Greetings again from the darkness. Who is the woman in the picture? What did the five men toss in the river? Why are those men chasing the man in the hat? Why is that other man wet? If the man in the hat is running from the five men, why does he keep running into the same people? What are those two measuring now? Why doesn’t anyone (ok, almost no one) speak? Why are there so many questions, and why, by the end, do we not care that most go unanswered?

John-Paul Davidson, known mostly as a travel documentarian, and Stephen Warbeck, an Oscar-winning composer, have teamed up as co-directors and co-writers to deliver an unusual and whimsical road trip movie that tips a cap to the silent comedy films of yesteryear. Adding to the unusual elements is Ciaran Hinds starring as the titular man in the hat. Mr.
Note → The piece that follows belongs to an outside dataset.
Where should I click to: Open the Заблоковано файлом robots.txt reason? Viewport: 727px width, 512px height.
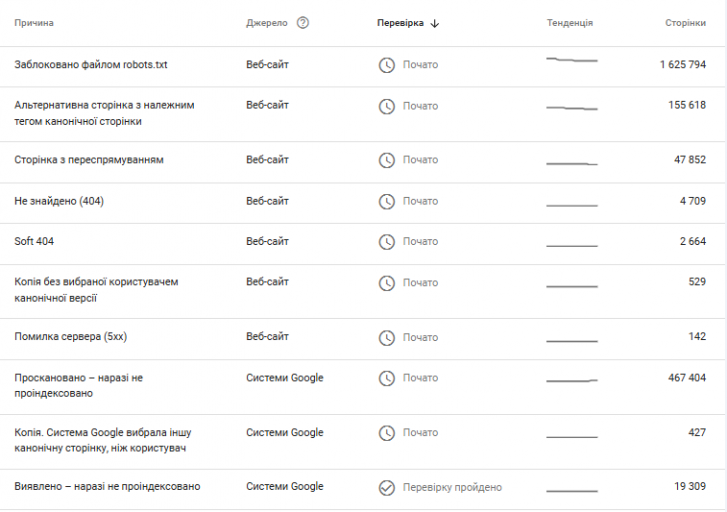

Hinds is a long-time terrific actor, but not one we think of for jocular comedies requiring exaggerated facial expressions, physical pratfalls, and squeezing into a tiny Fiat for a back roads drive through rural France.

As the film opens, the man in the hat spends the day sharing a table with the woman’s photo at a charming riverside café. That evening, while still seated at the table, he witnesses 5 grown men pile out of a clown car Citroen and dump what appears to be a body into the river. The man escapes with the framed photo and one of the film’s recurring gags is the close calls he has with the five men as they drive through the countryside. The film plays a bit like Homer’s Odyssey in that the only real story occurs as the man interacts with various folks he meets along the way. The Damp Man is played by the always interesting Stephen Dillane, and a lovely woman on a bicycle who exchanges flirtations with hat man is played by Sasha Hails.

Among the strange and wacky paths that cross are a couple of onion-chomping geezers who fix his car, a cluster of singing female mechanics, a solo French biker, and a pair of city workers with a measuring tape and eyes for each other. Music plays a huge role here, which is not surprising given the presence of Mr. Warbeck. Not only does the accompanying music feature an unusual and varied blend of music types, but we also see and hear many local musicians, including Mathilda Homer. And for the finale, music again plays a role, bringing things full circle.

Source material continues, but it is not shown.